Ubiquitous GIS implies a pervasiveness of spatial thinking and awareness—that people commonly think of activities in terms of location, proximity, adjacency, and other basic spatial properties. Problems are solved in their spatial context, by considering the relationships between activities that take place in spatial proximity, and the impacts of one co-located activity on another. Pervasive spatial thinking implies a much richer spatial grammar, allowing people to express geographic relationships and patterns that are now difficult because of the weakness of the language in certain areas, such as the description of continuous spatial change. Ubiquitous GIS also implies that the tools for acquisition of spatial data are readily available at low cost, empowering everyone to be a creator and publisher. Simple, low-cost GPS receivers are already making this a possibility, along with the kinds of sensors now regularly deployed in support of precision agriculture, for example. A GPS receiver deployed in a mail delivery truck vastly reduces the cost of building a geocoded database of street addresses, an un-manned aircraft can provide low-altitude aerial imagery much more cheaply than traditional methods, and ‘soft’ photogrammetry has had enormous impact in lowering the cost of constructing DEMs.

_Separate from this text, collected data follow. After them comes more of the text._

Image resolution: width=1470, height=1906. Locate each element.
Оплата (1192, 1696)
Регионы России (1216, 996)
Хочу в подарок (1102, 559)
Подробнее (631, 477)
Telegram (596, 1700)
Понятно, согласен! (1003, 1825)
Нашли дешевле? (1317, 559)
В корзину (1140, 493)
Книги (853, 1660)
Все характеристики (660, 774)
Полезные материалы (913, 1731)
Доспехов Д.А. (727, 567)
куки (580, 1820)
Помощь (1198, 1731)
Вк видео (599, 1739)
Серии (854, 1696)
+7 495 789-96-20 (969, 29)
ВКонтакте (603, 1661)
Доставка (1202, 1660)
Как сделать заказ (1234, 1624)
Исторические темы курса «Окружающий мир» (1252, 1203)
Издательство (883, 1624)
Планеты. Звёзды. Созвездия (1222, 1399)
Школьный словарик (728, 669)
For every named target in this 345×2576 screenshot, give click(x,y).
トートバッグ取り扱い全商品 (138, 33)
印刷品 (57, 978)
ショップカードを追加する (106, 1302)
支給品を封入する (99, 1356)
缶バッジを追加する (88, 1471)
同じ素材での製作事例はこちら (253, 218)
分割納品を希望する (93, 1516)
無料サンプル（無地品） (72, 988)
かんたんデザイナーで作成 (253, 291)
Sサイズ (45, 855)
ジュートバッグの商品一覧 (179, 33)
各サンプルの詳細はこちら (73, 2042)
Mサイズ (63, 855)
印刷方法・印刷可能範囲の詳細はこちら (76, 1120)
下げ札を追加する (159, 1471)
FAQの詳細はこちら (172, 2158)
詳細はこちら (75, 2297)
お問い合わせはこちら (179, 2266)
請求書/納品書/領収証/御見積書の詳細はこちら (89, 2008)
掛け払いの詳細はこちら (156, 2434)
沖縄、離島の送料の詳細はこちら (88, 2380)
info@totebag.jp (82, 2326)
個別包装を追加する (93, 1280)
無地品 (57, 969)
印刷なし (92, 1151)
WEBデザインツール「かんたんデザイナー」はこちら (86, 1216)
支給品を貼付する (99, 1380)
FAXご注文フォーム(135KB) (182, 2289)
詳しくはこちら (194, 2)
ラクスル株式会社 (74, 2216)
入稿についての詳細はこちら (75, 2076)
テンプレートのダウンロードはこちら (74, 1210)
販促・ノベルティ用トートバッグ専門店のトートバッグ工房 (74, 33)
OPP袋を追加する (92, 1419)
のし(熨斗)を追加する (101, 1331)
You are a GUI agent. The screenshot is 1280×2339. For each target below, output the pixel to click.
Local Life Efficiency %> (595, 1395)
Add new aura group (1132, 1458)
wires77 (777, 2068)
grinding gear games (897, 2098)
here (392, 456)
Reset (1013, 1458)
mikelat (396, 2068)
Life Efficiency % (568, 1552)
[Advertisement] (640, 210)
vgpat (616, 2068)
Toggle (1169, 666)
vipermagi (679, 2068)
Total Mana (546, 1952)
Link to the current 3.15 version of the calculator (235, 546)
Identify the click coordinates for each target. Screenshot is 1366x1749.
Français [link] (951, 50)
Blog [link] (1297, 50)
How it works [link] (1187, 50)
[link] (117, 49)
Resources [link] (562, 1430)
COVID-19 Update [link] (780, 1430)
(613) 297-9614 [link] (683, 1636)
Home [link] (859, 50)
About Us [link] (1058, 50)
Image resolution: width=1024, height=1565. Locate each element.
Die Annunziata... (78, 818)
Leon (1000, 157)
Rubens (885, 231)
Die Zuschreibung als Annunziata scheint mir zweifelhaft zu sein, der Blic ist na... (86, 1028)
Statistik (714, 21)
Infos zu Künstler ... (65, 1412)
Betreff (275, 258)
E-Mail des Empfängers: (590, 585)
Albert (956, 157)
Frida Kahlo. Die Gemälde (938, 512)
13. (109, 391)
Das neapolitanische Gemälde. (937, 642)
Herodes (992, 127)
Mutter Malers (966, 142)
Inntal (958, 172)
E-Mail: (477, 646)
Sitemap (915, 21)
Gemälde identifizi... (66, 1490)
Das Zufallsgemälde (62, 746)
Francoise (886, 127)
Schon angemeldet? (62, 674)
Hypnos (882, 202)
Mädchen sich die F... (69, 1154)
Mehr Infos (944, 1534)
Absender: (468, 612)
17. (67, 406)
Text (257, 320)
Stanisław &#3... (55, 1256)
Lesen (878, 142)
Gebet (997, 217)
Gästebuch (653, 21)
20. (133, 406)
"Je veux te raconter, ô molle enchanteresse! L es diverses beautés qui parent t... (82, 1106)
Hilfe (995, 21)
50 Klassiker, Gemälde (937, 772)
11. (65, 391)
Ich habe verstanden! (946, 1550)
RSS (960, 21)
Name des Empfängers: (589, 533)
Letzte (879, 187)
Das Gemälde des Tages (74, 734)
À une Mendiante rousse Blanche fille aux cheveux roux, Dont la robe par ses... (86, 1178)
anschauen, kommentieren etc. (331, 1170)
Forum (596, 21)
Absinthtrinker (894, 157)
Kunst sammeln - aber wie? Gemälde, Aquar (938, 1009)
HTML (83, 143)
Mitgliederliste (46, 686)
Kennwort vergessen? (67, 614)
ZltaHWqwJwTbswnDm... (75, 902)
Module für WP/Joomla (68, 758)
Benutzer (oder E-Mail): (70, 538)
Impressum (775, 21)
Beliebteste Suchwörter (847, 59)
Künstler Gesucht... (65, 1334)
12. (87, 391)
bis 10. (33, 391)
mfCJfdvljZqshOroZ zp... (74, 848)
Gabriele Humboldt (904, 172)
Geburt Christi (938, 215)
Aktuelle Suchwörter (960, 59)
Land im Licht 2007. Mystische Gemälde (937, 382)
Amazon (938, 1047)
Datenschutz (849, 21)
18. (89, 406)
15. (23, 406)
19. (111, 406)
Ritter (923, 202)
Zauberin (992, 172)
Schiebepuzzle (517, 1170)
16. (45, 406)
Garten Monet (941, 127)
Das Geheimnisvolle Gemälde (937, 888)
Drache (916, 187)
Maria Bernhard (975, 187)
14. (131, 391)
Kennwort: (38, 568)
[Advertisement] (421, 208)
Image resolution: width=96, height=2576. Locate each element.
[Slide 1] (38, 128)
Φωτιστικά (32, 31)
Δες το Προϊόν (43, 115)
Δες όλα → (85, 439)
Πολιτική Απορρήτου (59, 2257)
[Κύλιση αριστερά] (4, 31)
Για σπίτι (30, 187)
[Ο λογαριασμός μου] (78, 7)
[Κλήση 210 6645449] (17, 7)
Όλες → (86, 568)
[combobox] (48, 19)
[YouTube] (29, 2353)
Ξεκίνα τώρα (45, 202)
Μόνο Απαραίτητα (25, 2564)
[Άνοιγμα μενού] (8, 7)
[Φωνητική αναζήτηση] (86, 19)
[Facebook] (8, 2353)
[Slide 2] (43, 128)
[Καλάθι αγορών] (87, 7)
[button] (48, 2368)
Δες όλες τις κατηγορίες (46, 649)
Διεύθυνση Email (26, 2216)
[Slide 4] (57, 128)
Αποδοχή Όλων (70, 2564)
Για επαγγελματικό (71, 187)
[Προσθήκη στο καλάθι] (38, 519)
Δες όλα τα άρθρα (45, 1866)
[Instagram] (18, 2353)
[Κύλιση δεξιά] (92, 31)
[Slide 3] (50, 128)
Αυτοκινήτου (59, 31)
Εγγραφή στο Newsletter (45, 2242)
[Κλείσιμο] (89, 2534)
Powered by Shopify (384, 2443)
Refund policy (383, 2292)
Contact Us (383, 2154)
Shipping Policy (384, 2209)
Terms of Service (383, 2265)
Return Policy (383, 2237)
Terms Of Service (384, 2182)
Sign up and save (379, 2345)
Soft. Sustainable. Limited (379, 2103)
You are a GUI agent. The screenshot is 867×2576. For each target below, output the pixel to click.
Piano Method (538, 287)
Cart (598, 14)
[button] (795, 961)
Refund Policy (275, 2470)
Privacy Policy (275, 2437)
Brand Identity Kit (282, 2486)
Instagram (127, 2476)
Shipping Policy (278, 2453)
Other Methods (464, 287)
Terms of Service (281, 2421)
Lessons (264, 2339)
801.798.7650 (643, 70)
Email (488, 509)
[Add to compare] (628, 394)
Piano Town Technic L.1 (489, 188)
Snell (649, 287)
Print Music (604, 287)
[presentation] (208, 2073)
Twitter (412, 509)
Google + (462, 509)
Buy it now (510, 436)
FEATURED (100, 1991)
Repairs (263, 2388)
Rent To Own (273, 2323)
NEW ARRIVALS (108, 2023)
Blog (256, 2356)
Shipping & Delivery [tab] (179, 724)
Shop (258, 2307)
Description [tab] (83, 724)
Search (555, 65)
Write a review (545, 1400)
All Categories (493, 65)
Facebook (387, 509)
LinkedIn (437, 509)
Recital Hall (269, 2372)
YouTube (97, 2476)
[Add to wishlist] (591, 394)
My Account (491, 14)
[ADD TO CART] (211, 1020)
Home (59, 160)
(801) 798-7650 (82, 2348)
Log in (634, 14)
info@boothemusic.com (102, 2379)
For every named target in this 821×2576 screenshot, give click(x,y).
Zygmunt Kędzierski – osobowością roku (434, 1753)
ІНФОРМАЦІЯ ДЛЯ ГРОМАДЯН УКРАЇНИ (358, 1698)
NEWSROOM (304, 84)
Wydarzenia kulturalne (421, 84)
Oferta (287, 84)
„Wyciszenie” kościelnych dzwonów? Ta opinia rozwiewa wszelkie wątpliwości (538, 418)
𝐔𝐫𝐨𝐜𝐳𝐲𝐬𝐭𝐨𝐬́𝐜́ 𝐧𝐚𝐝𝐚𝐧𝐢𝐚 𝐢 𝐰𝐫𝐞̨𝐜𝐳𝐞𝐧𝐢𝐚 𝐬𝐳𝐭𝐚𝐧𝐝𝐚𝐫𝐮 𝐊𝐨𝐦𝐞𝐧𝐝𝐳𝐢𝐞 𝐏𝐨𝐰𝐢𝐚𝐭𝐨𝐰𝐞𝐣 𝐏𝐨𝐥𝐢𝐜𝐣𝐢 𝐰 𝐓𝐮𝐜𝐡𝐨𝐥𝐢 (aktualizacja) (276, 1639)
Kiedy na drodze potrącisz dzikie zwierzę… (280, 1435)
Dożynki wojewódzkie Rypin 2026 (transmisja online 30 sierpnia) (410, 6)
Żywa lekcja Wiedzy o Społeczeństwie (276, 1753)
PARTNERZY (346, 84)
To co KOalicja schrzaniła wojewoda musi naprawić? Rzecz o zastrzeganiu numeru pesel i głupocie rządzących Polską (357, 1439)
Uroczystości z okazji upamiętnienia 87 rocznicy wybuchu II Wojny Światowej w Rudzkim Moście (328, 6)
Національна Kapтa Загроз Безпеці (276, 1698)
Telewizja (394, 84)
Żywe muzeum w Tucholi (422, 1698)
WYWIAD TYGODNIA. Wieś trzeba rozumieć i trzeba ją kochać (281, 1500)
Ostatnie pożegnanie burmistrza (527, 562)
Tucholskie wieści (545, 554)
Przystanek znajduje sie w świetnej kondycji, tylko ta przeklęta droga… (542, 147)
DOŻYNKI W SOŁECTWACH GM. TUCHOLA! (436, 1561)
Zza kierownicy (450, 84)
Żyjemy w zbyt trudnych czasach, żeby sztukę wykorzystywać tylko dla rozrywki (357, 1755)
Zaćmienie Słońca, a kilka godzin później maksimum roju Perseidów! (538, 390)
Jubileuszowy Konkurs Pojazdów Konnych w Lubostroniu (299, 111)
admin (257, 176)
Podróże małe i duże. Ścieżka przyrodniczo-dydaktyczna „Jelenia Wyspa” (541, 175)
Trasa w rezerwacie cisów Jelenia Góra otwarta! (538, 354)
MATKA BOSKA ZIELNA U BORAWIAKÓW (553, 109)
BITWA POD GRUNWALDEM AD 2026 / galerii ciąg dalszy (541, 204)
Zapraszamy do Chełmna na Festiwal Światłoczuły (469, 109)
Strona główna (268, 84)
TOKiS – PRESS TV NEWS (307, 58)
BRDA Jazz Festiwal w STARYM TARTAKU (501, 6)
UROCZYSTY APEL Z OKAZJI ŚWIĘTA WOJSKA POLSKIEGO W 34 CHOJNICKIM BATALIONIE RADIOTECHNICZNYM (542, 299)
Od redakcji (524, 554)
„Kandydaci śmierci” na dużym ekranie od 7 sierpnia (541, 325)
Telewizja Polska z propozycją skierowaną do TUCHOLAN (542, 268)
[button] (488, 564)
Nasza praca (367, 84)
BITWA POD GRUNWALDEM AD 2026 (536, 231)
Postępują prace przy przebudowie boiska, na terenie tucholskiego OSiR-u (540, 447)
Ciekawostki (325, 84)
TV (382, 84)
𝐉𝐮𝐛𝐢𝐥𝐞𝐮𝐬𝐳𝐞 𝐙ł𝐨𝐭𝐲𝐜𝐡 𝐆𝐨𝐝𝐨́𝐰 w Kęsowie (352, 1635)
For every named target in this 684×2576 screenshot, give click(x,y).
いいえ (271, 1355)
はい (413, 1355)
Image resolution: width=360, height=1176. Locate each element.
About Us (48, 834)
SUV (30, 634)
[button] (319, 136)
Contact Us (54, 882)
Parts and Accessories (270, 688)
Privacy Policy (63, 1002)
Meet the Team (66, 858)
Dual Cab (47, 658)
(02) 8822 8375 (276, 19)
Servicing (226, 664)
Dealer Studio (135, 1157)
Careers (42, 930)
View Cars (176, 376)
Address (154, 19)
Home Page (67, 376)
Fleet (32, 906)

The workshop agreed that in the future GIS will become:

• distributed, with processing, storage of data, and user interaction occurring at locations that are potentially widely scattered; a user at location A might send data from location B to a server at location C to be processed, and have the results returned to location A for display;
• disaggregated, as monolithic systems developed by single vendors are replaced by ‘plug and play’ components from different vendors that are designed to interoperate through conformity with industry-wide standards;
• decoupled, with the disaggregated components needed to complete a given complex of tasks being distributed over many networked systems;
• interoperable, a requirement that is clearly a precondition for all of the previous three.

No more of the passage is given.